O comendador Inocêncio Coutinho havia estado, anteontem, com a sua jovem esposa, D. Odaléa, no conhecido cinema da Avenida, e gozado, em gargalhadas enormes, o interessante episódio de Wilkes Barre, quando resolveu, ontem, reproduzi-lo em família, para afugentar, bonacheirão, o tédio da sua encantadora companheira. Com esse intuito, saiu ele do Banco de que é diretor e, dirigindo-se a uma quitanda das proximidades, adquiriu, aí, três ovos, que escondeu, cuidadosamente acondicionados, no forro do chapéu. Chegado à casa, foi gritando, logo, do vestíbulo:

- Sinhazinha? Ó Sinhazinha? Sinhazinha? Vem cá!

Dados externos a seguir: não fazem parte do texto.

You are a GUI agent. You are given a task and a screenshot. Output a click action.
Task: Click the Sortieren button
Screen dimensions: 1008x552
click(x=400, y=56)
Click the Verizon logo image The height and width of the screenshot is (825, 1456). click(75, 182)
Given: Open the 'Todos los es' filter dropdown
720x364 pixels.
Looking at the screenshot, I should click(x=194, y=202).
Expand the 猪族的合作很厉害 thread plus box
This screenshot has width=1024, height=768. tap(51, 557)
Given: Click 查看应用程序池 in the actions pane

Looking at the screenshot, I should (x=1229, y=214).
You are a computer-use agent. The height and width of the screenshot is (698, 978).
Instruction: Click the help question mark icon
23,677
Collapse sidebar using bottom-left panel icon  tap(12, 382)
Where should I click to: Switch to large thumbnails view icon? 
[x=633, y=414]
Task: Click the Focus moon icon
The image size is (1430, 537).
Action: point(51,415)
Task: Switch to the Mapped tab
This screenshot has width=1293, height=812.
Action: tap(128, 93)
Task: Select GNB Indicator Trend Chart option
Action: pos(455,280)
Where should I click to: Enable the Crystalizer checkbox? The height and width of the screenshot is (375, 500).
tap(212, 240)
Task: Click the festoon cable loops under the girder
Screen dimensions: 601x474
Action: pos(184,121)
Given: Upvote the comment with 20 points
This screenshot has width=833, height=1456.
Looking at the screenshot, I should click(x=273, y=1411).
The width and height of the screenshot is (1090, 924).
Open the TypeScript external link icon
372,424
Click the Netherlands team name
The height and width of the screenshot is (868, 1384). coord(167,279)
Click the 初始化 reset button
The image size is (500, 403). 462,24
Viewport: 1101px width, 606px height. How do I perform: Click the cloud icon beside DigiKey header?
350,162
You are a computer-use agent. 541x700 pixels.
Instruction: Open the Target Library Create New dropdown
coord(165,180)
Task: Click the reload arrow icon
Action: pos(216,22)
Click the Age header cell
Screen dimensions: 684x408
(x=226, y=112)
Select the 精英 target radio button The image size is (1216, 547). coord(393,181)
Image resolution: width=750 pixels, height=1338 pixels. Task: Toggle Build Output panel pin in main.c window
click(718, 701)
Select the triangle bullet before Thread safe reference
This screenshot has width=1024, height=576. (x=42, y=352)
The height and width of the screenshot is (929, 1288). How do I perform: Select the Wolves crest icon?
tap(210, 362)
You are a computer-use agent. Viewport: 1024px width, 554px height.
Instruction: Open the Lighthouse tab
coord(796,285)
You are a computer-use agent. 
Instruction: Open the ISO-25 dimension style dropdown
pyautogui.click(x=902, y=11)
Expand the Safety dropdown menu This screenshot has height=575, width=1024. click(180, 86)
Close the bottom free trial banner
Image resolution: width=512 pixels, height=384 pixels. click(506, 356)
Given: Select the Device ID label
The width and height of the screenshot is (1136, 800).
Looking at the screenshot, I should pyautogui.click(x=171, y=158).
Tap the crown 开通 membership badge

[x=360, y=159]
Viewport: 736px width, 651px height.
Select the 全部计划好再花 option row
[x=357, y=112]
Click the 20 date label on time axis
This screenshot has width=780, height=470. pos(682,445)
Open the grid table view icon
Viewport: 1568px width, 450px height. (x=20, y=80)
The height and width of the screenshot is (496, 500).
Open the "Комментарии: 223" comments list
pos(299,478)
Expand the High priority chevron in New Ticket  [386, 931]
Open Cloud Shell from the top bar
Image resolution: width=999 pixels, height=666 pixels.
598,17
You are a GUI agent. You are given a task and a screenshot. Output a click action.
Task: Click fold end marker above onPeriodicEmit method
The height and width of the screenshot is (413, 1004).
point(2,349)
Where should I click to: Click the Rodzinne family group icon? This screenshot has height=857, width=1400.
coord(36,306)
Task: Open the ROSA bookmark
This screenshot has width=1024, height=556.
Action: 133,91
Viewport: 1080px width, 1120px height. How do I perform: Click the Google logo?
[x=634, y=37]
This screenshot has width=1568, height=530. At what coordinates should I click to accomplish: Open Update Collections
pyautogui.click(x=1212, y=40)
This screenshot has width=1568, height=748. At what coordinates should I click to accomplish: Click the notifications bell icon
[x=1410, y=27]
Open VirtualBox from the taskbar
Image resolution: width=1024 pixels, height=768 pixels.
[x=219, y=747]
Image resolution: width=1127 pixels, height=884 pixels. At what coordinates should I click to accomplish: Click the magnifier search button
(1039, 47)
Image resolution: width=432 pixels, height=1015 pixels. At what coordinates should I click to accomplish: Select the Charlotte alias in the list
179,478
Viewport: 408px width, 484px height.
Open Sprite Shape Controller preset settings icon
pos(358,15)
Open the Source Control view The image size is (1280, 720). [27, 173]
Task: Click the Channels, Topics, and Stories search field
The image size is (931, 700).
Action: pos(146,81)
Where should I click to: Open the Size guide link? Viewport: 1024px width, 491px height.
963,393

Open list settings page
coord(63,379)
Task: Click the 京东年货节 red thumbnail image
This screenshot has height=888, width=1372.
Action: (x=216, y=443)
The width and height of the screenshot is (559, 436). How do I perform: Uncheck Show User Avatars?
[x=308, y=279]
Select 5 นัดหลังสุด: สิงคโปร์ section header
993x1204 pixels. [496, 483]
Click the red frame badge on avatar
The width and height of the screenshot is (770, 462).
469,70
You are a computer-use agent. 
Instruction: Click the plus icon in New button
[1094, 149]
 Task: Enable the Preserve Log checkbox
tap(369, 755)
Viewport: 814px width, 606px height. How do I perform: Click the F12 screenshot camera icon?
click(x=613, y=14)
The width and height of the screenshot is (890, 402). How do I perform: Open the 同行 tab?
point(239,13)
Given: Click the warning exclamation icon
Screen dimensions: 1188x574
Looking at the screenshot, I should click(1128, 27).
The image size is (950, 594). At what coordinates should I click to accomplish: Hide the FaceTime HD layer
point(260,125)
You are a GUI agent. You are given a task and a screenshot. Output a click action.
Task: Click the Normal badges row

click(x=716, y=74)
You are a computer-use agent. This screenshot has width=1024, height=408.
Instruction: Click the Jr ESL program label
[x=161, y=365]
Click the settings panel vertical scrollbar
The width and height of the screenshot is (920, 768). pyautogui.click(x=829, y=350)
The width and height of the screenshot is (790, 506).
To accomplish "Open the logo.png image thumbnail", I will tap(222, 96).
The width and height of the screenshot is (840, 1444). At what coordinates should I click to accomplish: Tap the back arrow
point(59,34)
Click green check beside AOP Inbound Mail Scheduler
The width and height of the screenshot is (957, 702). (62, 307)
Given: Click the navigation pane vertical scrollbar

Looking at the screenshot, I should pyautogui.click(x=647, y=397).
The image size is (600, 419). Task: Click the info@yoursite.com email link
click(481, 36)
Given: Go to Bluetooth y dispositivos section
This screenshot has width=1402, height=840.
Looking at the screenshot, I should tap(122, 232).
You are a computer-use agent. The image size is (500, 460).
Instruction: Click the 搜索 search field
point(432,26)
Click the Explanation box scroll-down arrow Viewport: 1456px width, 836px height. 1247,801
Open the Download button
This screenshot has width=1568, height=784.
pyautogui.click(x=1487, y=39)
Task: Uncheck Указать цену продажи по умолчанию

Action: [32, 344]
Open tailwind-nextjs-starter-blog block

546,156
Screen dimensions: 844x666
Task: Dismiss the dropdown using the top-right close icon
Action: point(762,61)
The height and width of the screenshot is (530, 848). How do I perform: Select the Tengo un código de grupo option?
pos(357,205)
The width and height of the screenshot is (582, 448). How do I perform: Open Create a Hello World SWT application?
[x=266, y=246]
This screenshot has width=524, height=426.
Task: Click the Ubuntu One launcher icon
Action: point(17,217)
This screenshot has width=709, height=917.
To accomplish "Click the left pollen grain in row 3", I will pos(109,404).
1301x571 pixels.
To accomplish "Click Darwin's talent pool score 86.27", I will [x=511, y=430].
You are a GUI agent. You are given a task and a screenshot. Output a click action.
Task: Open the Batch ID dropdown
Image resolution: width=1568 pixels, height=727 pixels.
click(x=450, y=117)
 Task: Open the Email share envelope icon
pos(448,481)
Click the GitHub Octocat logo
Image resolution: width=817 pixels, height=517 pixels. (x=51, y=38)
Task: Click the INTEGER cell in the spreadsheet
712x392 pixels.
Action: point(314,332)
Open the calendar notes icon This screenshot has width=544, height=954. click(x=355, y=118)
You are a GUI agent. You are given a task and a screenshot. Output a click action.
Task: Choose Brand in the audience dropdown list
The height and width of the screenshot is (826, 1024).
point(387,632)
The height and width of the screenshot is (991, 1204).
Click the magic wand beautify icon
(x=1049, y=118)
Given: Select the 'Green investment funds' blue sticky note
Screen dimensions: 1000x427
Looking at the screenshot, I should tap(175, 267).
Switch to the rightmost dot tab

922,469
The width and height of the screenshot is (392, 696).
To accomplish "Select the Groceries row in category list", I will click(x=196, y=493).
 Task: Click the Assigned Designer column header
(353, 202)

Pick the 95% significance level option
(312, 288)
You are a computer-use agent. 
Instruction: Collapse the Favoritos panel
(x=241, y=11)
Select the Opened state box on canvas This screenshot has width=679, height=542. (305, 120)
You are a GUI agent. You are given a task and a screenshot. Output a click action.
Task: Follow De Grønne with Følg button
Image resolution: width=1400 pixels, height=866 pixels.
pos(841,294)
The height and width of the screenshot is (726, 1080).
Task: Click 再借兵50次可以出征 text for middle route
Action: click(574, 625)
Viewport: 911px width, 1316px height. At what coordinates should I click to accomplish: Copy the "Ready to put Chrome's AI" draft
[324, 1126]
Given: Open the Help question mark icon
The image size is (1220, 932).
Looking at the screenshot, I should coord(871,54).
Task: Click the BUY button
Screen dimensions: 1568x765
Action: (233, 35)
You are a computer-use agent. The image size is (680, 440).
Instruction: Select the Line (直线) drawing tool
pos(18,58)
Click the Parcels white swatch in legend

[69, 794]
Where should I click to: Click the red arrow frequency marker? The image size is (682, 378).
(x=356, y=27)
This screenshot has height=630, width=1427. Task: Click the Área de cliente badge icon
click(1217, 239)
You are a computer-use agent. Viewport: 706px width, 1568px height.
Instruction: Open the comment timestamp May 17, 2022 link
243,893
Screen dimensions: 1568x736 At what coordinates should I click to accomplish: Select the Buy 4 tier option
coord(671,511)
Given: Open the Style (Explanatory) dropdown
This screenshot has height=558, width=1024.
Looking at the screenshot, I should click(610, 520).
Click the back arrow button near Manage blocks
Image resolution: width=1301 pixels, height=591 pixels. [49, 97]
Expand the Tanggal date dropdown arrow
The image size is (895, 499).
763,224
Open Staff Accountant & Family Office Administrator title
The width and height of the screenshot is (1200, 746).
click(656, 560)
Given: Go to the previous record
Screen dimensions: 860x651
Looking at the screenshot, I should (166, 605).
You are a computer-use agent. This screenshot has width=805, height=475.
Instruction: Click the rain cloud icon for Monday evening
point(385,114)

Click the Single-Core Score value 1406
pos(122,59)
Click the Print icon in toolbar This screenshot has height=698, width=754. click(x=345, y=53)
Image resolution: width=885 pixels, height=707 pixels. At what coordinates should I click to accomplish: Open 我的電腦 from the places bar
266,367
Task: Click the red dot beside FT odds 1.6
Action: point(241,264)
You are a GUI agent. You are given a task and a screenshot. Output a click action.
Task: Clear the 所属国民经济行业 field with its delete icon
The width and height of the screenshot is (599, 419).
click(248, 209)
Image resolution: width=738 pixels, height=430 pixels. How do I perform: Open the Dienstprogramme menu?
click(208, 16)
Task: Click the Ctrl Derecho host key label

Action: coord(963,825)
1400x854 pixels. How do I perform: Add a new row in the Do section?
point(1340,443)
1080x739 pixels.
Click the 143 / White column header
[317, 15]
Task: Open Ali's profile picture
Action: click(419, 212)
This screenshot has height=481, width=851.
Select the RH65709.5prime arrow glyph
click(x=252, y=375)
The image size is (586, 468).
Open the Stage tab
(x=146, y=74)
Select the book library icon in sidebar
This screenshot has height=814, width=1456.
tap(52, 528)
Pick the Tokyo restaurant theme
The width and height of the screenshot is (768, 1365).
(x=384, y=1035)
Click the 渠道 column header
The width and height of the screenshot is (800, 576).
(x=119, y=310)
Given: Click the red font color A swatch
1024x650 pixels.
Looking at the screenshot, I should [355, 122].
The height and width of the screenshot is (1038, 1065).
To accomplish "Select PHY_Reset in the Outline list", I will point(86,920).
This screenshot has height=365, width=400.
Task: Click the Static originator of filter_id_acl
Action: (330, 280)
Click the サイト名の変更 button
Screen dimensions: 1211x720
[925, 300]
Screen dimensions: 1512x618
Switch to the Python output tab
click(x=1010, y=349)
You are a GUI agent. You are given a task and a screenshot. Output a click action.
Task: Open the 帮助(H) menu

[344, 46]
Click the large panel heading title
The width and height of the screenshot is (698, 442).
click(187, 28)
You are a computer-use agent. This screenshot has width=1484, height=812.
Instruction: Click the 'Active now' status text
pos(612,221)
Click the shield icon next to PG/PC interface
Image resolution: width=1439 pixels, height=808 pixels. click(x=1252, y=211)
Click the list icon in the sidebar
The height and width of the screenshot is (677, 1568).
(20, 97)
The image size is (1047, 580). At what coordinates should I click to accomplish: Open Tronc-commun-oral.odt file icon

A esposa acorreu, displicente, e o comendador convidou, feliz, num riso largo, ingênuo, bonachão:

- Vamos fazer a "festa dos ovos"? Olha: eu comprei uns ovos, e os escondi, comigo. Se os encontrares, como as crianças do cinema, ganharás um colar novo, de pérolas, para as festas do Rei. Está feito?

Incentivada pela idéia do prêmio, a linda senhora atirou-se, sorrindo, à procura dos objetos que o esposo ocultara. Lépida, risonha, barulhenta como uma colegial, meteu as mãozinhas de neve nos fundos bolsos do marido, remexeu-lhe a bainha da calça, examinou-lhe a manga do casaco, passou, em suma, no comendador, uma revista completa.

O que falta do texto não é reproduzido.